▶ PROBLEM: Exactly how many lines in the entries contain "Síguenos"? Give that number alone.

▶ DATA SUPPLIED:

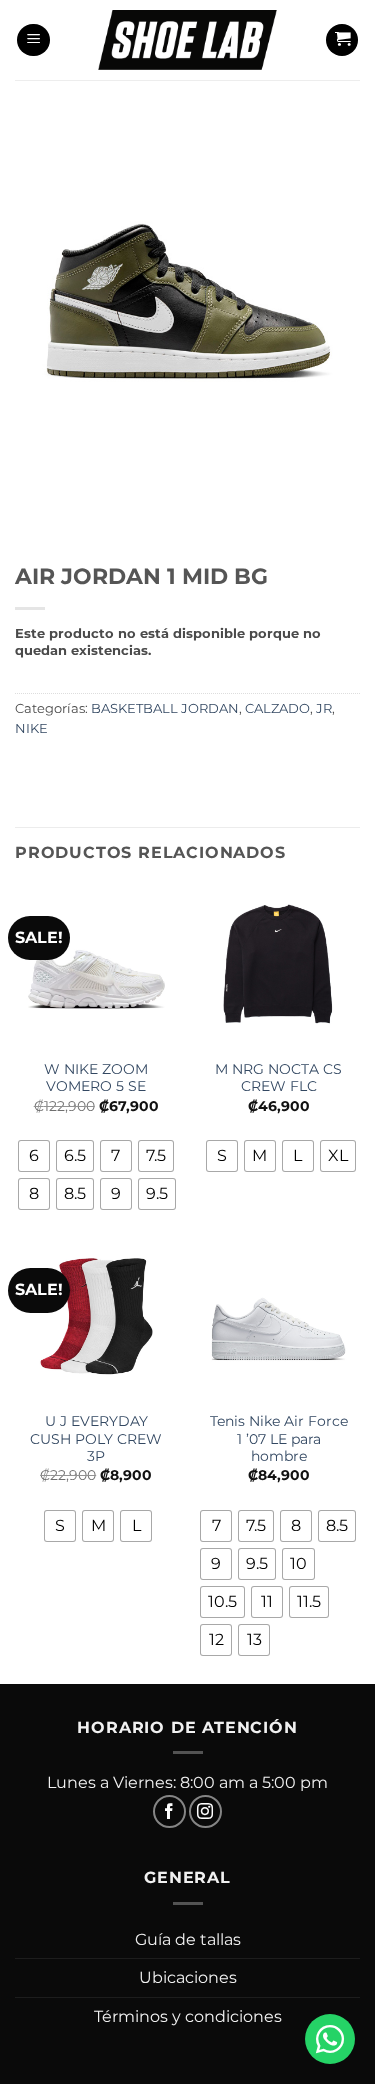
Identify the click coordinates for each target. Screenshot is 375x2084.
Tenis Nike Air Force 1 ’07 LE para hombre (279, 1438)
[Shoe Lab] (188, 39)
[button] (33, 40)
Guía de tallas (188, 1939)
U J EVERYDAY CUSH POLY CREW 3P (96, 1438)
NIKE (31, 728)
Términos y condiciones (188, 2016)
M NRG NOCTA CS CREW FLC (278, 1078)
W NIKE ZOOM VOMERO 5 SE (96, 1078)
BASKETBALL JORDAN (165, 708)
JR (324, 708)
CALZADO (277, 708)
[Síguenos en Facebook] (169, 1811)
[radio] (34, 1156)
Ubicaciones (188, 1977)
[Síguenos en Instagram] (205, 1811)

▶ YOUR SOLUTION: 2